Setting up workspace

To start our analysis we first need to set up a workspace environment which will load in our datasets and create other files necessary for storing analysis results. Creating a workspace also allows us to store information relating to our investigation in a database. This includes file locations where results are stored, the different datasets used in the investigation and scripts which allow us to reproduce any analysis in the future.
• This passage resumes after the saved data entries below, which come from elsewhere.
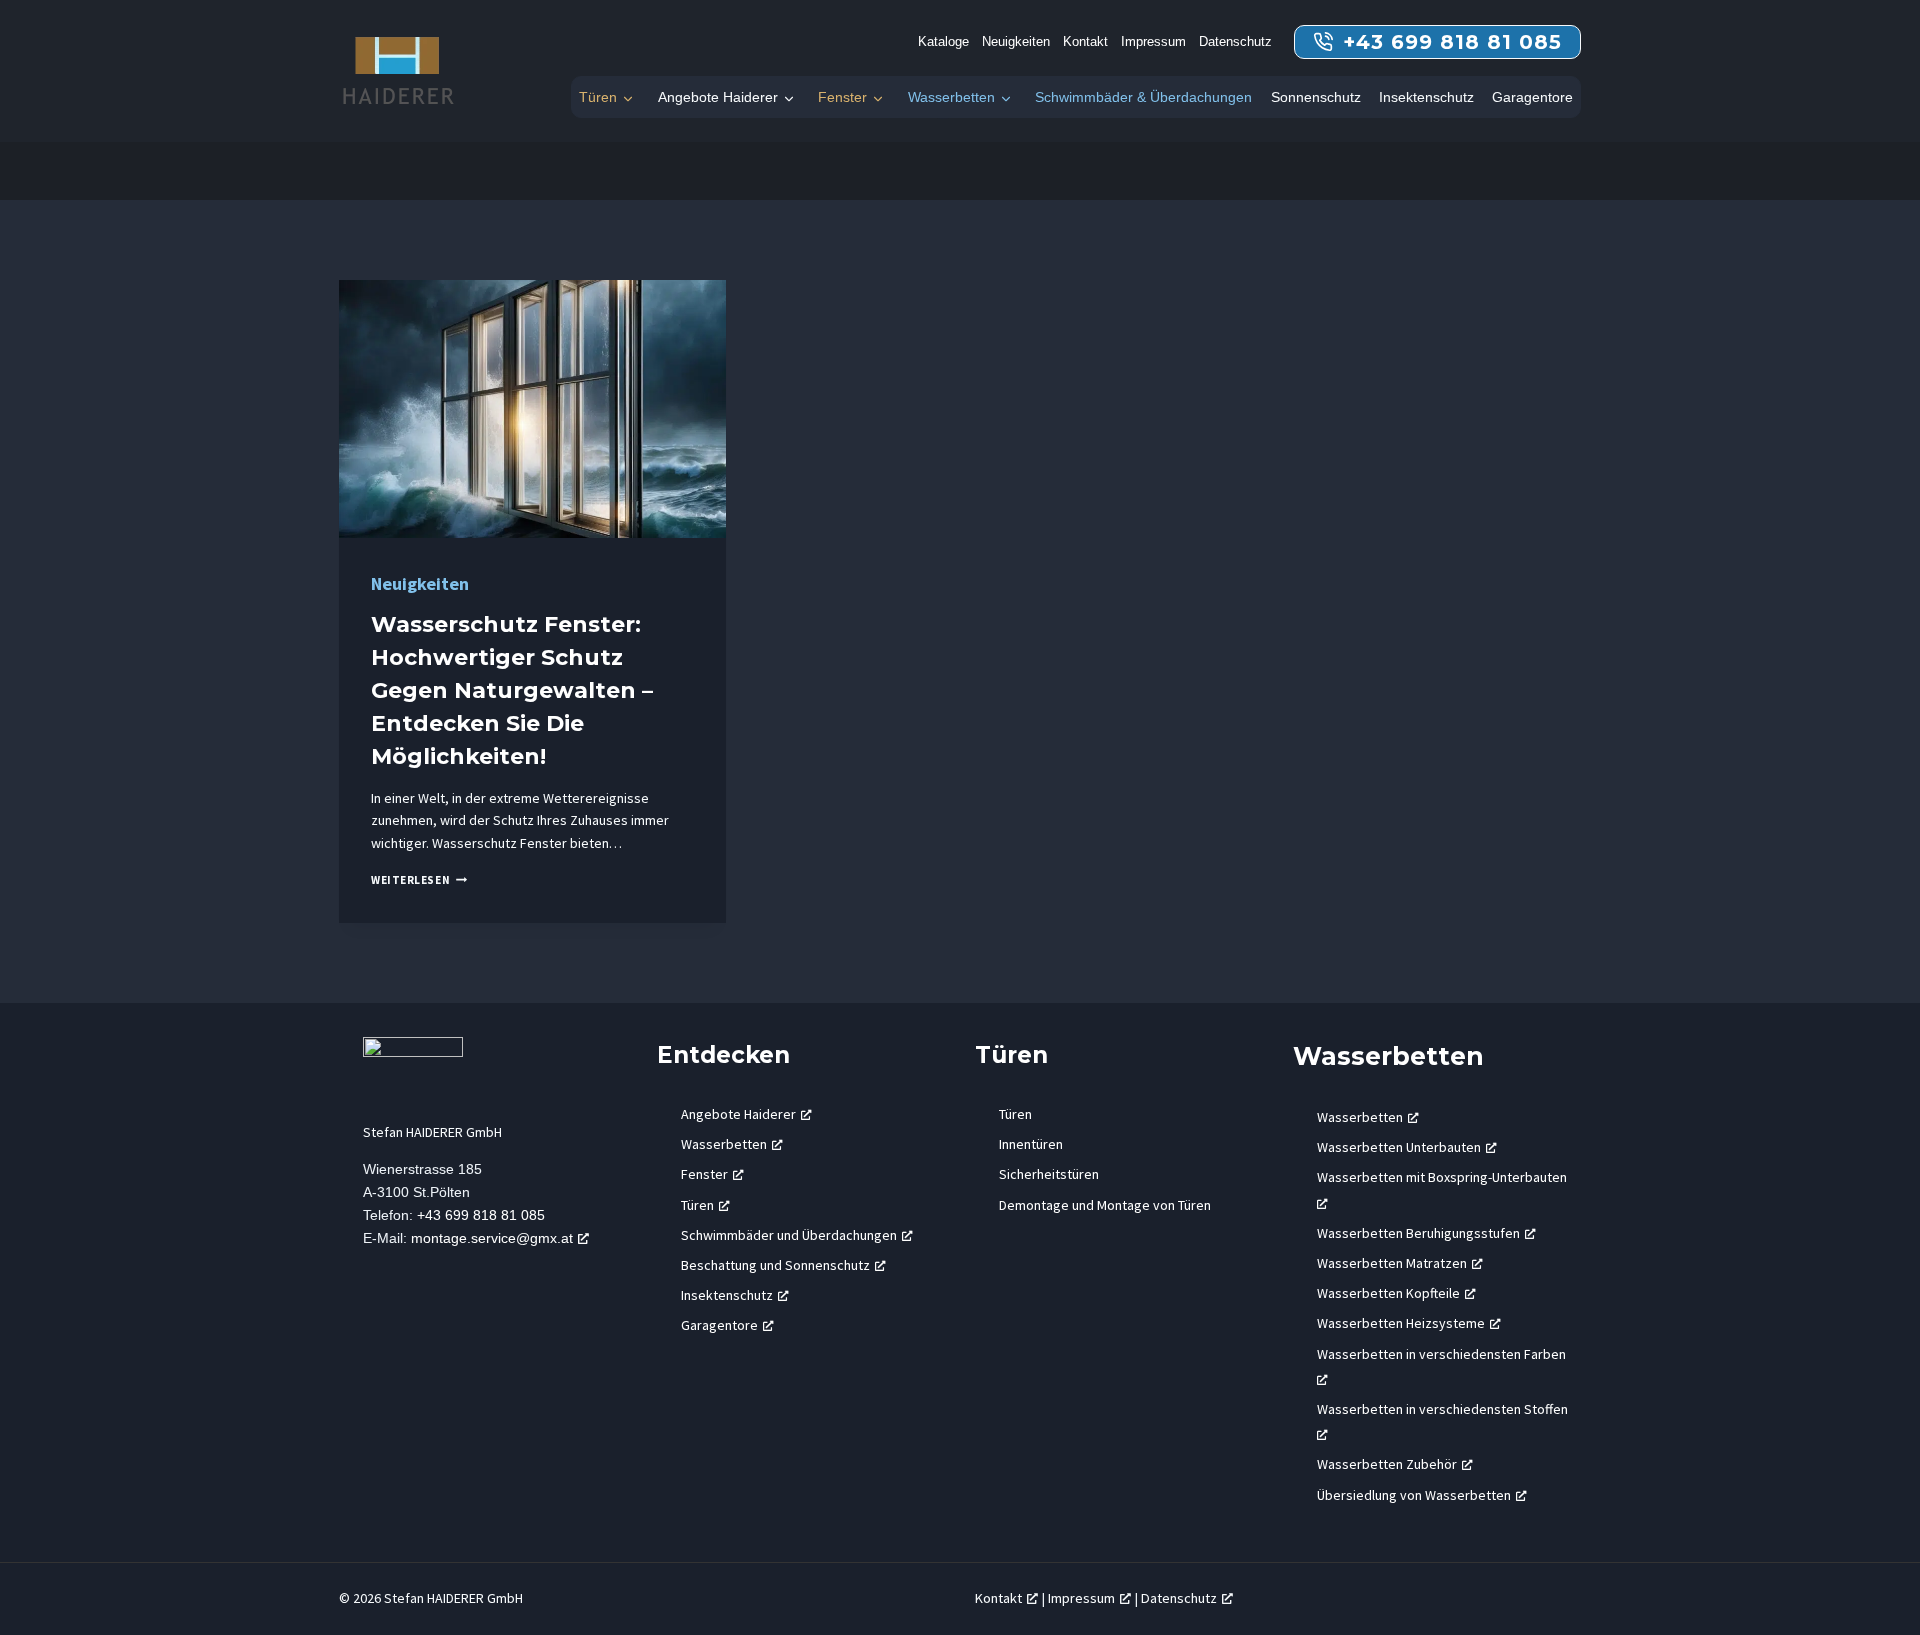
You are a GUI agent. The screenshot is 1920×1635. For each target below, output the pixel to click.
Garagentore (1532, 97)
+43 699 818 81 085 (481, 1215)
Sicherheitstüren (1049, 1174)
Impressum (1153, 41)
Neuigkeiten (1016, 41)
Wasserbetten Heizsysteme (1401, 1323)
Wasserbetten (951, 97)
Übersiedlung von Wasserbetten (1414, 1495)
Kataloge (943, 41)
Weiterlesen (419, 880)
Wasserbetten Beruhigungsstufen (1418, 1233)
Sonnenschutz (1316, 97)
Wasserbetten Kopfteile (1388, 1293)
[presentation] (532, 409)
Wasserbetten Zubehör (1387, 1464)
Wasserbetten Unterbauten (1399, 1147)
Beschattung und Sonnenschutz (775, 1265)
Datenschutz (1235, 41)
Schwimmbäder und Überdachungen (789, 1235)
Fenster (842, 97)
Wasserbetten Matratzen (1392, 1263)
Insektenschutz (1426, 97)
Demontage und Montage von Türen (1105, 1205)
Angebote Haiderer (718, 97)
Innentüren (1031, 1144)
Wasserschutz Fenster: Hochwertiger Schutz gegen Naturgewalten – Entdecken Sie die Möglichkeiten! (512, 690)
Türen (598, 97)
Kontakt (1085, 41)
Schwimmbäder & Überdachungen (1143, 97)
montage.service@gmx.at (492, 1238)
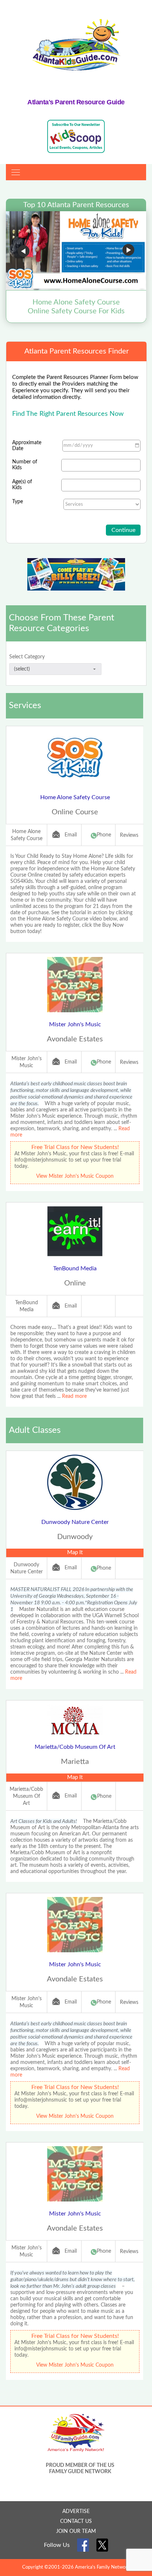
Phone (104, 835)
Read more (74, 1396)
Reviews (129, 835)
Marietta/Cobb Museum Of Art (75, 1747)
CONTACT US (76, 2521)
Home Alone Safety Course (75, 797)
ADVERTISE (76, 2511)
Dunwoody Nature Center (75, 1522)
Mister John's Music (75, 1024)
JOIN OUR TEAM (76, 2531)
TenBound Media (75, 1268)
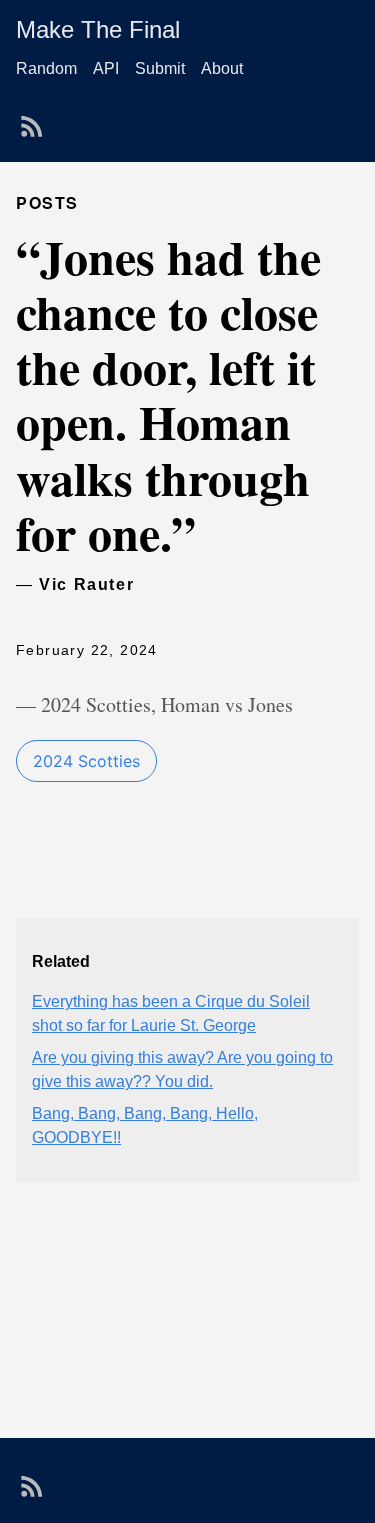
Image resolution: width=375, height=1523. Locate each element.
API (106, 68)
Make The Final (98, 29)
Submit (160, 68)
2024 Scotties (86, 761)
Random (46, 68)
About (222, 68)
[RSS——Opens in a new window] (36, 120)
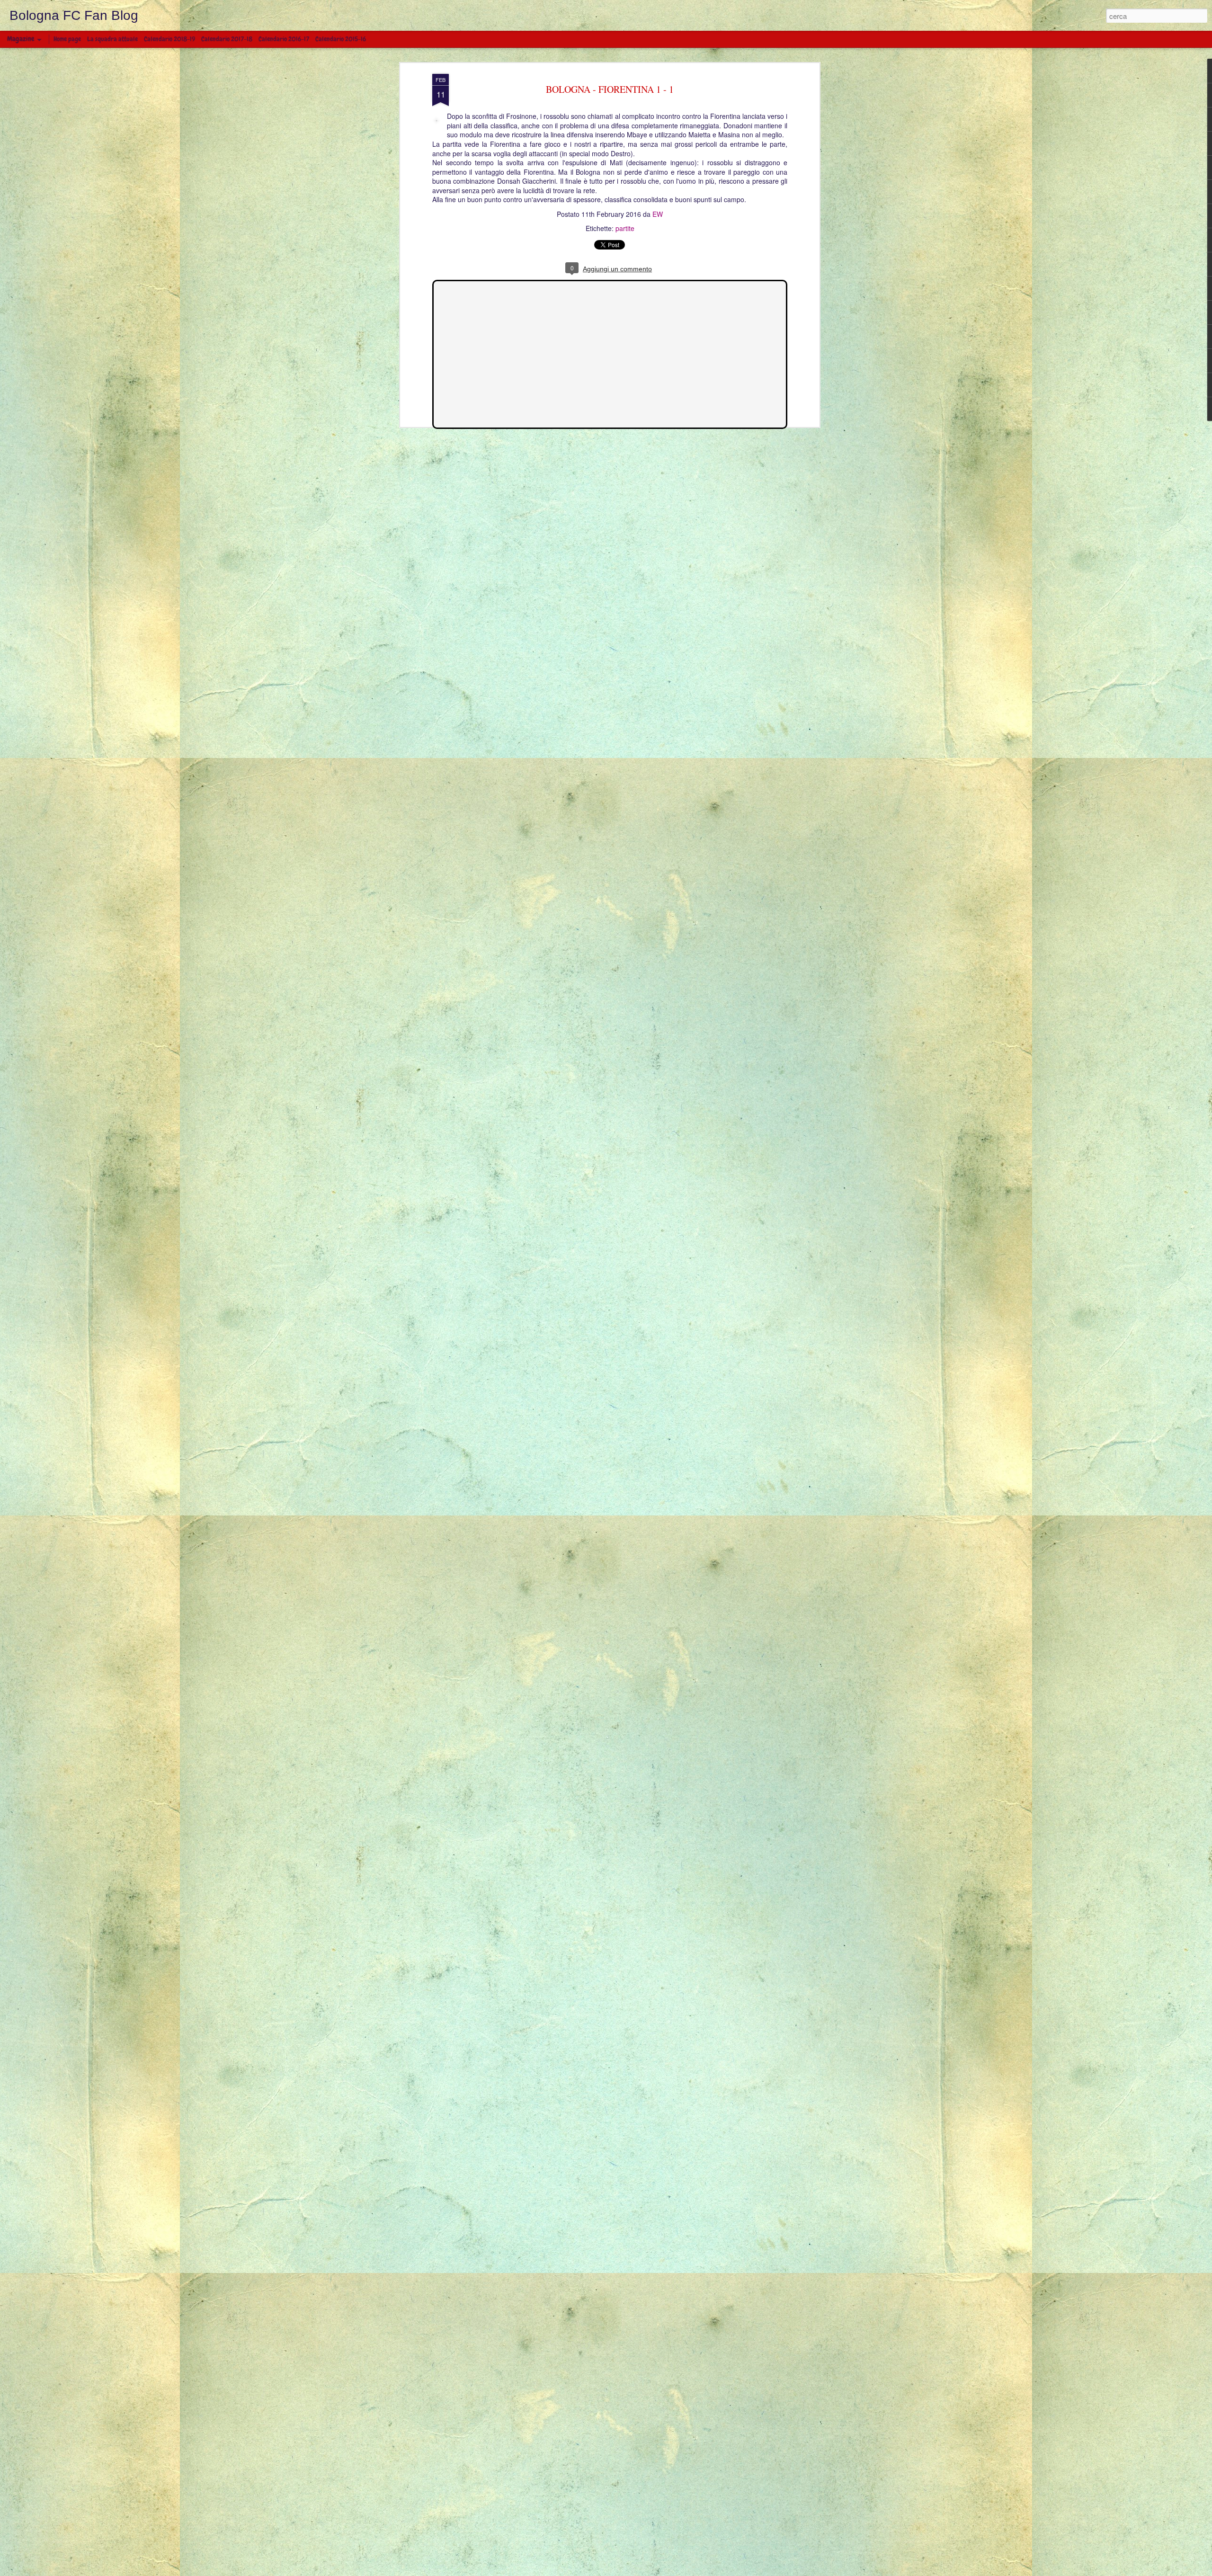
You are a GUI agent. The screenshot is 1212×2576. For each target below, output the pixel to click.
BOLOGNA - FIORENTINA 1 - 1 (610, 89)
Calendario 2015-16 (340, 39)
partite (624, 228)
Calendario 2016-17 (283, 39)
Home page (67, 39)
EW (657, 214)
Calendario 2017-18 (226, 39)
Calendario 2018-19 (169, 39)
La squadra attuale (112, 39)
Creating a workspace just requires a name and description of the investigation:

page screenshot

Next, in the upload page select the covid dataset. You may wish to learn more about the dataset at ncbi.

Obs and var

In the file info in the sidebar we can see there are 9000 obs and 33538 vars.

Note

What are obs?

Obs (observations) include things like cell annotations (e.g. tumour or normal cell) or other information relating to the dataset.

page screenshot

In our case we have 3 obs columns:

  • Type: Whether the patient has covid or not
  • Sample: Identifier for sample donor
  • Batch: Identifier for sample batch
Note

What are vars?

Var (variables) refers to annotation of gene/feature metadata. This is a dataframe indexed by unique gene names (or other gene identifier such as ensembl ID).

In our case we have 3 columns:

  • gene_ids: Ensembl ID of gene
  • feature_types: what the type of data represents (i.e "gene_expression" to signify values are gene counts)
  • genome: Reference genome which these genes were mapped to (in our case human reference genome GRCh38, or the 38th build of Genome Reference Consortium human)

page screenshot

To see more about the structure of Scanpy's anndata oject see here

Other useful functions

  • Gene format: the format of gene symbols (the way the .var dataframe is indexed) whether they are ensembl IDs or gene symbols. It is recommended not to change these unless necessary.

  • Obs/var make names unique: Make obs/var names unique

Other dataset sources

Generally you will be uploading your own datasets. Currently H5AD, H5, loom and mtx are supported. You can also import a dataset from the EBI expression atlas using an accession key.